*** SOURCE RECORDS
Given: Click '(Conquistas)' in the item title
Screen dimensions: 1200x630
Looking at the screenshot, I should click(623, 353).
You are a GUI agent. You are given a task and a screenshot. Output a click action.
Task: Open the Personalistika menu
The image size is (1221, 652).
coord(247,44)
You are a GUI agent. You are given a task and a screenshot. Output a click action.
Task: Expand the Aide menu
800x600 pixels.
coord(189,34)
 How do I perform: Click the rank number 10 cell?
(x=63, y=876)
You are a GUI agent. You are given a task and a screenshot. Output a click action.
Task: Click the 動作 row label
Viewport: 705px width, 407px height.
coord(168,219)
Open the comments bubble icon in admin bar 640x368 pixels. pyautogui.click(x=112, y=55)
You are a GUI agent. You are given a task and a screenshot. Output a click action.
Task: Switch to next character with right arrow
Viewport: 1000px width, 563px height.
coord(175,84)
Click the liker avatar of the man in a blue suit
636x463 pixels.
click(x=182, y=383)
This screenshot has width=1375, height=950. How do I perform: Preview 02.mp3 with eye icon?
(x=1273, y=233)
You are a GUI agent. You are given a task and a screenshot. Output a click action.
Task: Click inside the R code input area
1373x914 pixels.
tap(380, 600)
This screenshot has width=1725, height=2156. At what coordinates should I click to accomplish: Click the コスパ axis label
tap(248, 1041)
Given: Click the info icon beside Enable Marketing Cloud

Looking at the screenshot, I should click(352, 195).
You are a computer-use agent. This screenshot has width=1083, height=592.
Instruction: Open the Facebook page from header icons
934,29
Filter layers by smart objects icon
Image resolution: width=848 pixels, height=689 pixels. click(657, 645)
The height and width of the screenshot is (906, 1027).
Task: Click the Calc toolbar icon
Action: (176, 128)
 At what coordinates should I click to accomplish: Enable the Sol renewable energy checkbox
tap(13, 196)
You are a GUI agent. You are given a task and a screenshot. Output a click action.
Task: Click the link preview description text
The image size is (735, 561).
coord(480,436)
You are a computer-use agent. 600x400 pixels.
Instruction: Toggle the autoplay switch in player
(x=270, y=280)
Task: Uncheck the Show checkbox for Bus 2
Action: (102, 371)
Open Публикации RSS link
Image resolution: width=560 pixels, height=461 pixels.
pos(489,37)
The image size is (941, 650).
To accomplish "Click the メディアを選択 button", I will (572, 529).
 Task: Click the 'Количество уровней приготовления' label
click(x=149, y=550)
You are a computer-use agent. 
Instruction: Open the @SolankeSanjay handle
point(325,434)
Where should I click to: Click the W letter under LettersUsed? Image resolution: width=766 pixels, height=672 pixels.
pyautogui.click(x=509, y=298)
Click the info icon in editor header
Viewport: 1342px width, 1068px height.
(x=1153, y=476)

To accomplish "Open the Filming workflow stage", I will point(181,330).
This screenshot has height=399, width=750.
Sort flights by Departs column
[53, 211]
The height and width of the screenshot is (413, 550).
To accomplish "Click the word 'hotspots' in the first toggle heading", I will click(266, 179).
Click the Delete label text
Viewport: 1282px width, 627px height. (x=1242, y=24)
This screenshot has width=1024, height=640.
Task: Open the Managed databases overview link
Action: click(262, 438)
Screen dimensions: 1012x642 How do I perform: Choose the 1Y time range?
******
* [TASK INSTRUCTIONS]:
Nothing but the lines from the line that contains "This screenshot has height=399, width=750." to the last line of the records above should appear in the answer; please copy them exactly.

* [SOLUTION TO THIS PROBLEM]:
This screenshot has height=399, width=750.
Sort flights by Departs column
[53, 211]
The height and width of the screenshot is (413, 550).
To accomplish "Click the word 'hotspots' in the first toggle heading", I will click(266, 179).
Click the Delete label text
Viewport: 1282px width, 627px height. (x=1242, y=24)
This screenshot has width=1024, height=640.
Task: Open the Managed databases overview link
Action: click(262, 438)
Screen dimensions: 1012x642 How do I perform: Choose the 1Y time range?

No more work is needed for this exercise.